Amid that clubby, celebrity whirl, did he have time to stop and savour moments like Rio?
"I did," he begins. "But that was during my drinking days. So the memories are hazy and [only] bits come back. But, yeah, there were tons of moments where I did think, 'F**k me, this really is happening…' The week I got engaged to Zo, the album (1998's You've Come A Long Way, Baby) knocked Robbie Williams off the top of the charts and I won a Brit (for Best British Dance Act). Everything we did was in the tabloids and in Heat magazine. And I thought, 'S**t, this is proper famous now!'"
Something had to give, and give it did, around the time of the birth of the couple's first child, Woody. "Things were so mental.
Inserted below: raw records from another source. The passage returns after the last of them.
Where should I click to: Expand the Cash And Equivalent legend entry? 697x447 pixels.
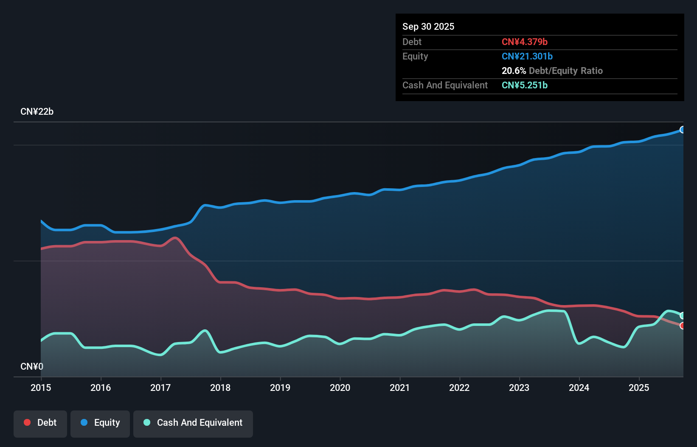(x=193, y=423)
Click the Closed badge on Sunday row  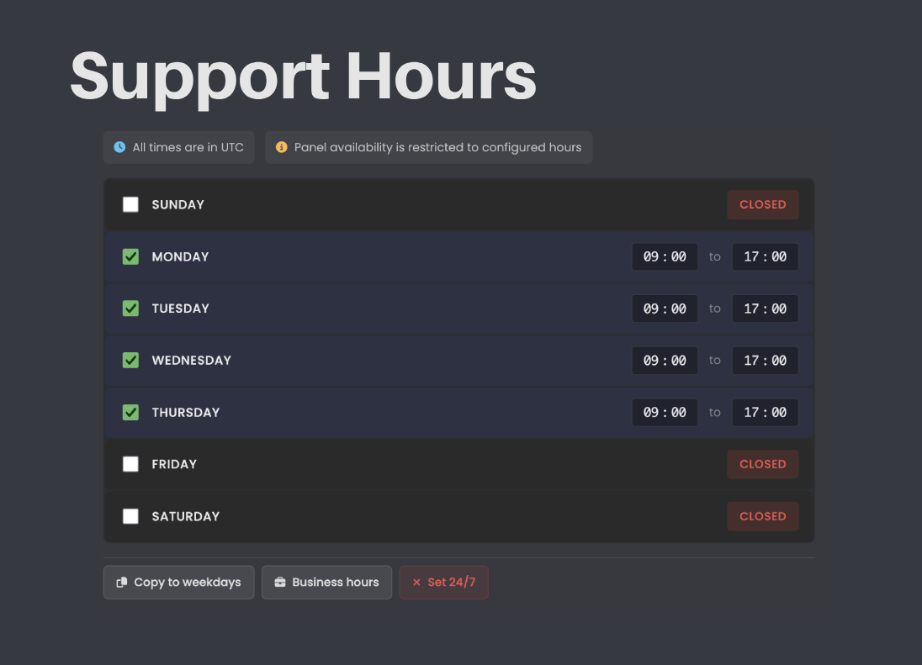763,204
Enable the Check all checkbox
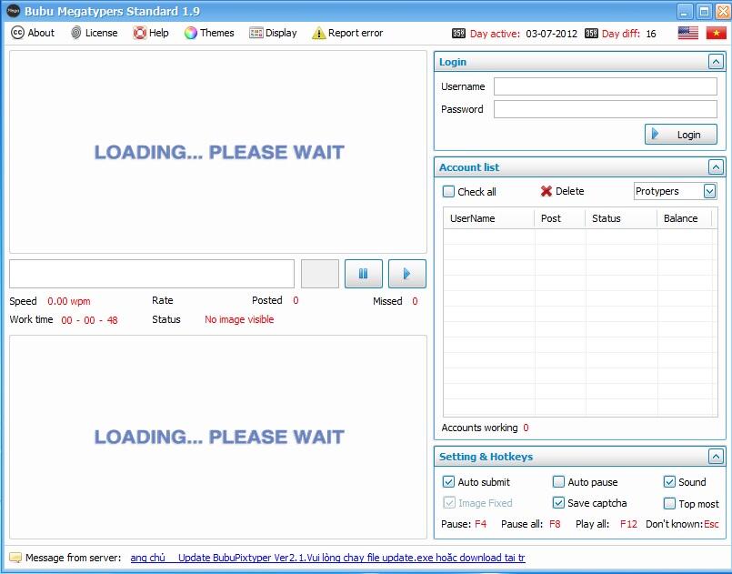The height and width of the screenshot is (574, 732). coord(447,191)
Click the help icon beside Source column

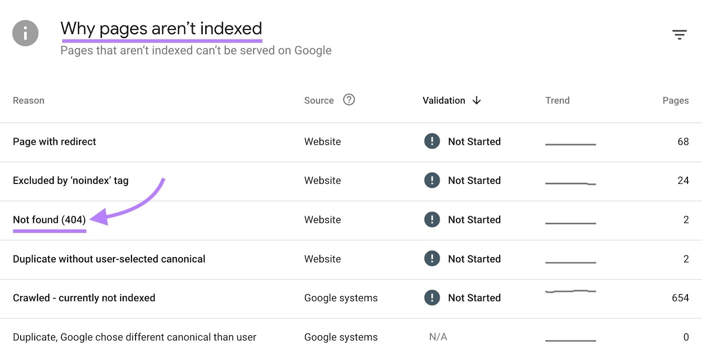349,100
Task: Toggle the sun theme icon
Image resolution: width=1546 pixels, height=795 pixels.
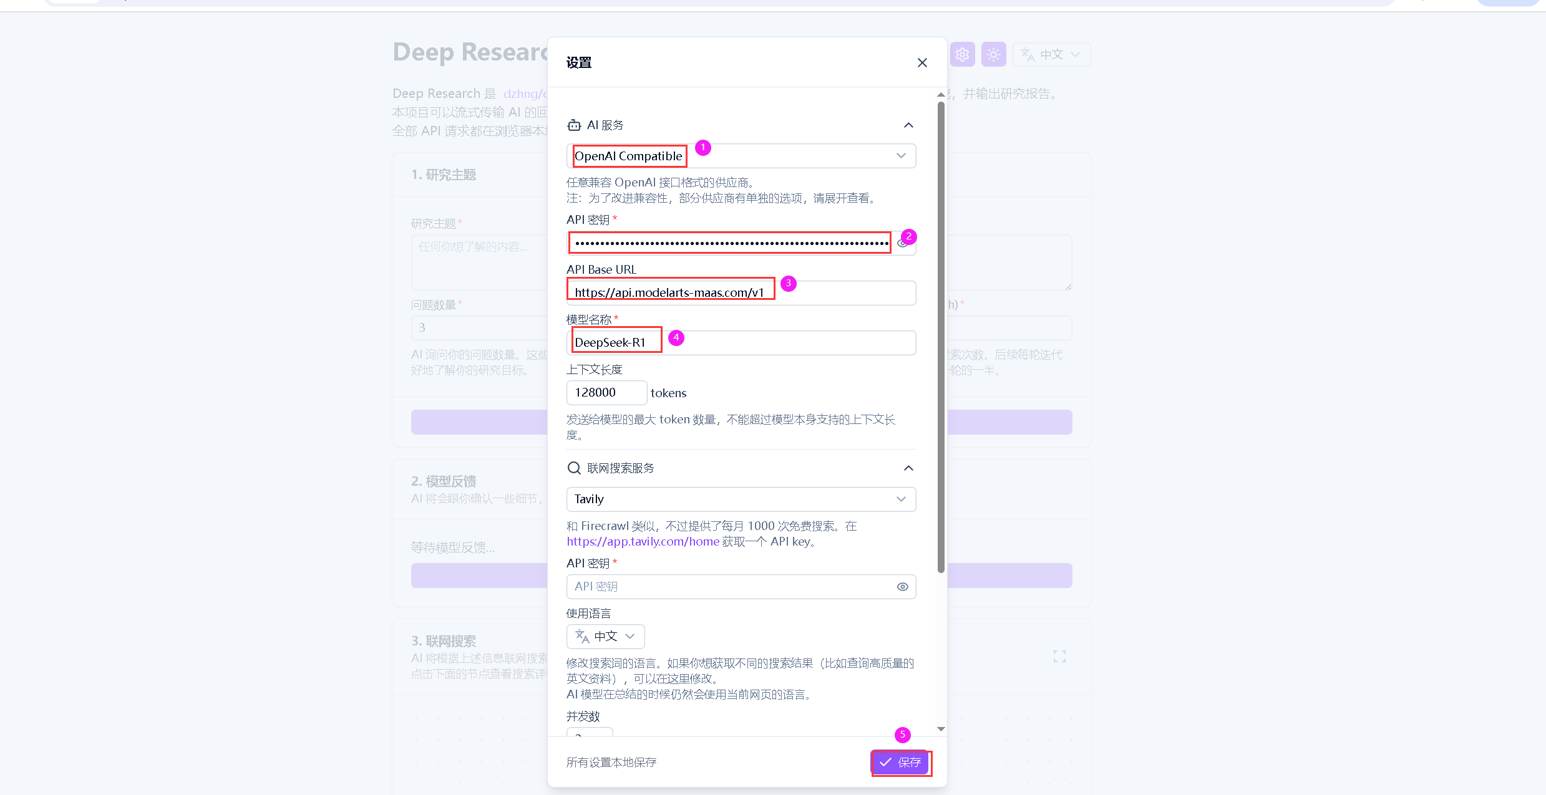Action: (994, 55)
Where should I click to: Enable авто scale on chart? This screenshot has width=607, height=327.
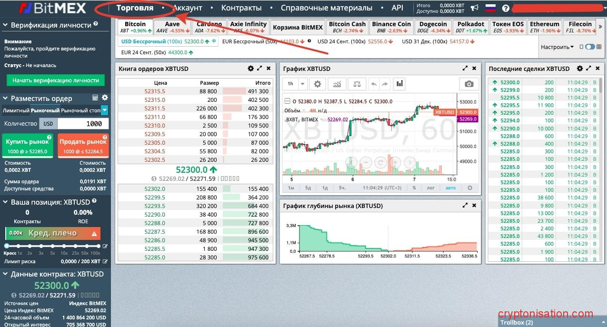(450, 188)

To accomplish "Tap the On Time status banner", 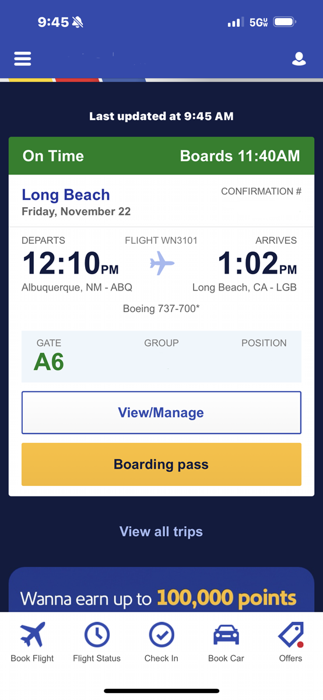I will pyautogui.click(x=162, y=156).
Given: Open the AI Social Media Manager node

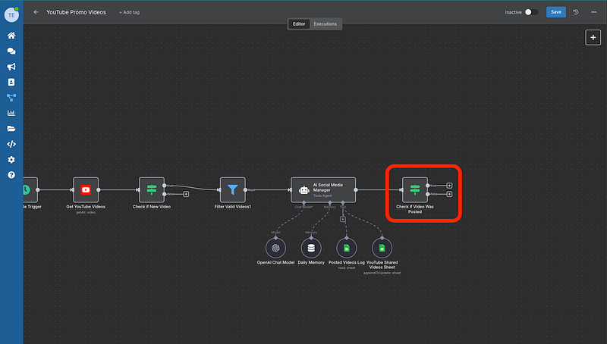Looking at the screenshot, I should tap(322, 190).
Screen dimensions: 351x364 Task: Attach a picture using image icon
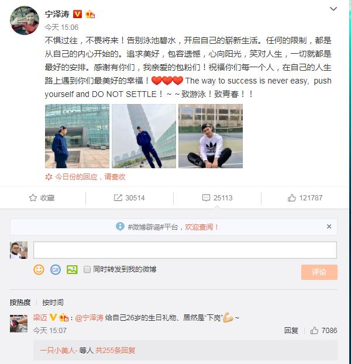point(72,269)
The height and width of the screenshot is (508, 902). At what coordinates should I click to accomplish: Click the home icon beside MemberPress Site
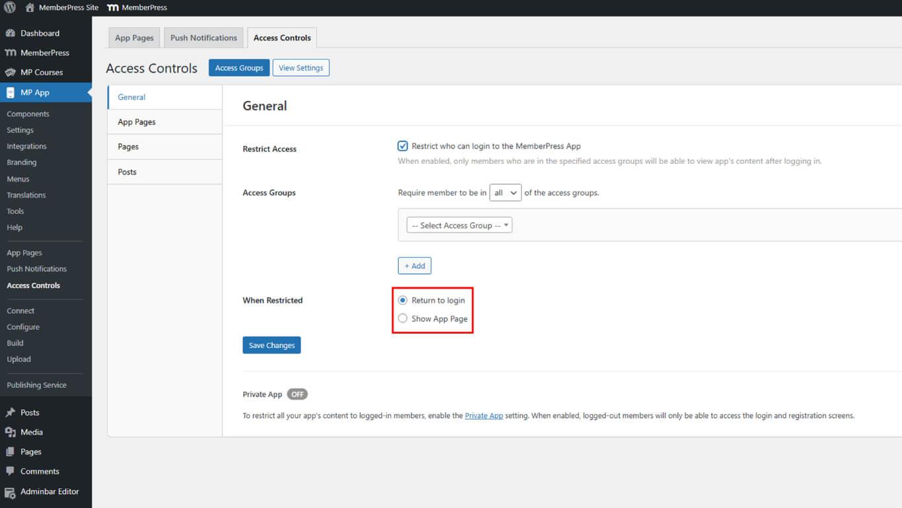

We both consciously took our foot off the pedal with our careers. I've always said it's much more fun being Number Nine in the charts than Number One. And especially for our private lives, being A-list tabloid fodder didn't agree with us at all."
They slowed down their lives. And six years ago they stopped the partying.
"I went to 28 days of boot-camp rehab in Bournemouth. Not the Priory option - it wasn't fancy-pants at all. I shared a squat with junkies. Well, not a squat, student digs. But it was a short sharp shock, this is where you are and this is how you stop drinking."
What made him want to stop? "It wasn't fun any more. I was worrying about it affecting my health and my relationship with my family and my wife. And Zoë had an epiphany during one particularly raunchy three-day bender over New Year's. Then she stopped. And after about a month of her being sober and me not, it became apparent that our relationship wasn't going to last with that imbalance!" he says, smiling.
To aid his recovery he ran the Brighton marathon and now undertakes two half-marathons a year while also putting in the gym hours. "But I don't want to be the poster boy for sobriety in club culture," he insists, aware that that's a different kind of boring. "I gave up because I'd had enough. I gave it 30 good years. I caned the arse out of it and left no stone unturned. But I would encourage everyone to have as much as fun as possible - while it is still fun."
And if he looks after the business, the business looks after him. "This is a job for life. Because there will always be an endless supply of young people who want to get high and get laid. And also, DJs are not like footballers or pop stars, we don't have a shelf life based on our age. Cos DJ were never really pin-ups…"
Apart from Calvin Harris in his Armani pants. "Well, that is the new generation," he acknowledges. "But the first wave of the big DJs - Oakie (Paul Oakenfold), Pete Tong, Carl Cox, myself - we don't know what the retirement age is. And no one seems to have noticed that we're old.
"So," concludes smile-high Norman Cook, "I'd say boy bands seem to have the shortest shelf life - and DJs would appear to have the longest." He beams again. "Best job in the world."